Virtual Private Networking Overview

  • Article

A virtual private network (VPN) is the extension of a private network that encompasses links across shared or public networks like the Internet. A VPN enables you to send data between two computers across a shared or public internetwork in a manner that emulates the properties of a point-to-point private link. The act of configuring and creating a virtual private network is known as virtual private networking.

To emulate a point-to-point link, data is encapsulated, or wrapped, with a header that provides routing information allowing it to traverse the shared or public internetwork to reach its endpoint. To emulate a private link, the data being sent is encrypted for confidentiality. Packets that are intercepted on the shared or public network are indecipherable without the encryption keys. The link in which the private data is encapsulated and encrypted is known as a virtual private network (VPN) connection.

Figure 9.1 illustrates the logical concept of a VPN.
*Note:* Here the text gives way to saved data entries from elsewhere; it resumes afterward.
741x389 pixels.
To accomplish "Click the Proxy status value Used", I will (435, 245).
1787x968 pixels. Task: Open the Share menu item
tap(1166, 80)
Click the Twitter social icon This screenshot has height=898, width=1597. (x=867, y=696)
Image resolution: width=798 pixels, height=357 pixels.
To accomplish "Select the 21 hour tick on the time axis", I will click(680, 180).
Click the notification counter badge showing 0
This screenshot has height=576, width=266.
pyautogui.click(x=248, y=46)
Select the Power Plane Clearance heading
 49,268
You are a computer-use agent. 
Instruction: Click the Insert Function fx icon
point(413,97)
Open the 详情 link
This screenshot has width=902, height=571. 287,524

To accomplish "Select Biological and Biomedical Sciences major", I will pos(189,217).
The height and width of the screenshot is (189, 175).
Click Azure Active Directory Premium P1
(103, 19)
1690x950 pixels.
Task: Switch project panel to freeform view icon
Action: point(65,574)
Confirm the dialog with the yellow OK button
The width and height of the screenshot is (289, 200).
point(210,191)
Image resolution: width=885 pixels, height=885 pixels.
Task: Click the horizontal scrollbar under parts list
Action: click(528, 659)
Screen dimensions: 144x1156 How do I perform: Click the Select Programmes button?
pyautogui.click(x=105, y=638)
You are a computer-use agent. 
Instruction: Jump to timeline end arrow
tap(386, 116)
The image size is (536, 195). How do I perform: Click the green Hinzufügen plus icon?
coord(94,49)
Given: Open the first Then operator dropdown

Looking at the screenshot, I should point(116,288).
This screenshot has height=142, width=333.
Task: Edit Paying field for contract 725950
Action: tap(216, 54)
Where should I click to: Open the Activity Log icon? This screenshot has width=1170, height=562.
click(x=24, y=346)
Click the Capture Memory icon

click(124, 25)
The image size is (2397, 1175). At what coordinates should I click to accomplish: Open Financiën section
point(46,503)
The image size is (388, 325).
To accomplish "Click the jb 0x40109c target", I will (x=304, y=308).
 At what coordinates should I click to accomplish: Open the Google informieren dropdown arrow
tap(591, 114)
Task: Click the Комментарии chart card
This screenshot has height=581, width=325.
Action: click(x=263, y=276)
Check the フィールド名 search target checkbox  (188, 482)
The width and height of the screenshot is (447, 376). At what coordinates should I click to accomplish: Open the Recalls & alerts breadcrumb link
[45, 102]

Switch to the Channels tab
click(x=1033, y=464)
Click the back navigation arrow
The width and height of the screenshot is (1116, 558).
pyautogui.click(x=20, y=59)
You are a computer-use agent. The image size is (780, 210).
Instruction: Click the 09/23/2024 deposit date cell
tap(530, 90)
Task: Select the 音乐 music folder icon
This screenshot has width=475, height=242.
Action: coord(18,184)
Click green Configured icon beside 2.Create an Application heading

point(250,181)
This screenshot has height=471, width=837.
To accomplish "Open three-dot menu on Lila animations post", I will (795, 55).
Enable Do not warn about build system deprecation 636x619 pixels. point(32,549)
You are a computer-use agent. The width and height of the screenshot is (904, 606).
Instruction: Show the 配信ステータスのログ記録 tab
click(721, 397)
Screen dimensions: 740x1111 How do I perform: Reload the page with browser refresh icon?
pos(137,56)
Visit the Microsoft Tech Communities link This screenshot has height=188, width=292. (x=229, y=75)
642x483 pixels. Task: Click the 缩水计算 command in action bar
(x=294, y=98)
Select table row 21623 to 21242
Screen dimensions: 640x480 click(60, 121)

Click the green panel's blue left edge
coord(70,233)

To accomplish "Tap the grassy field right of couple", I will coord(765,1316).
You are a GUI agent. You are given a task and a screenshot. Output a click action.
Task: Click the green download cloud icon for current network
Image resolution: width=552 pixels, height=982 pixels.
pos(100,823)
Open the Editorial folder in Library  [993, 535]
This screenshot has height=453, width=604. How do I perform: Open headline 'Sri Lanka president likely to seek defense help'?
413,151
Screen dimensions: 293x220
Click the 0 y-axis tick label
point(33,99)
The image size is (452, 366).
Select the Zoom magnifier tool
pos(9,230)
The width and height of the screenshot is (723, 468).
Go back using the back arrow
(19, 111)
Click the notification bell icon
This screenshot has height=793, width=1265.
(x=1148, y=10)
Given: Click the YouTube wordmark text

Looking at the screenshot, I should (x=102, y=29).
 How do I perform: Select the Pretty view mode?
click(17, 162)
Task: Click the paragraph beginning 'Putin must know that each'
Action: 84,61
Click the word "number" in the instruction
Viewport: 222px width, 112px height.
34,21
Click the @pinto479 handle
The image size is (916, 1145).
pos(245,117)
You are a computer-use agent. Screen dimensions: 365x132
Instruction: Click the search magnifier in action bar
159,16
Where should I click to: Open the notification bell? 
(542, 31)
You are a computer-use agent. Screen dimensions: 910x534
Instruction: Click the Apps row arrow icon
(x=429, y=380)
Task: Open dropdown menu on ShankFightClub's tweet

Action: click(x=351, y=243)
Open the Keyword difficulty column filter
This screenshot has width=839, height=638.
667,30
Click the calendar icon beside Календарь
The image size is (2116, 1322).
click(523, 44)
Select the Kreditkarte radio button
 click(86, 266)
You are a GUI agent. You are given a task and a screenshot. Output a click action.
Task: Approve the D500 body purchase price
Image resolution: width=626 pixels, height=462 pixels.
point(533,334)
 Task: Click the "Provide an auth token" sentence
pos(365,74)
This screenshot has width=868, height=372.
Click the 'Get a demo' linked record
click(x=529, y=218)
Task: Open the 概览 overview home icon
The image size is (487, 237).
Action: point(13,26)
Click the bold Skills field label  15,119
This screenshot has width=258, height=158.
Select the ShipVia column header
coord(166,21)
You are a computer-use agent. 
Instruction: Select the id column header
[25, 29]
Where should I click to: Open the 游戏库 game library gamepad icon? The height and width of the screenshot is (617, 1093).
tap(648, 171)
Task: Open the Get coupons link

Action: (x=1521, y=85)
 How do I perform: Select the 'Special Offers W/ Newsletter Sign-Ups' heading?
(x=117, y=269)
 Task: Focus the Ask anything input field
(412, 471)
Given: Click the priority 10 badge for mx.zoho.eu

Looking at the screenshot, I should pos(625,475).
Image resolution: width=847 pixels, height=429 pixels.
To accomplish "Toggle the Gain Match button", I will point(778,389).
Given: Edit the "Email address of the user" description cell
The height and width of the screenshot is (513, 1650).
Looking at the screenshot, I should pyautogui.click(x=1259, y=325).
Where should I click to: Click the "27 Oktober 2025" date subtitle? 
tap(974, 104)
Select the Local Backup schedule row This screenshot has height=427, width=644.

Cc958043.INBE01(en-us,TechNet.10).gif

Figure 9.1 Virtual Private Network (VPN)

VPN connections allow users working at home or on the road to obtain a remote access connection to an organization server using the infrastructure provided by a public internetwork such as the Internet. From the user's perspective, the VPN is a point-to-point connection between the computer, the VPN client, and an organization server, the VPN server. The exact infrastructure of the shared or public network is irrelevant because it appears logically as if the data is sent over a dedicated private link.

VPN connections also allow organizations to have routed connections with geographically separate offices or with other organizations over a public internetwork such as the Internet while maintaining secure communications. A routed VPN connection across the Internet logically operates as a dedicated WAN link.

With both the remote access connection and with the routed connection, VPN connections allow an organization to trade in long distance dial-up or leased lines for local dial-up or leased lines to an Internet service provider (ISP).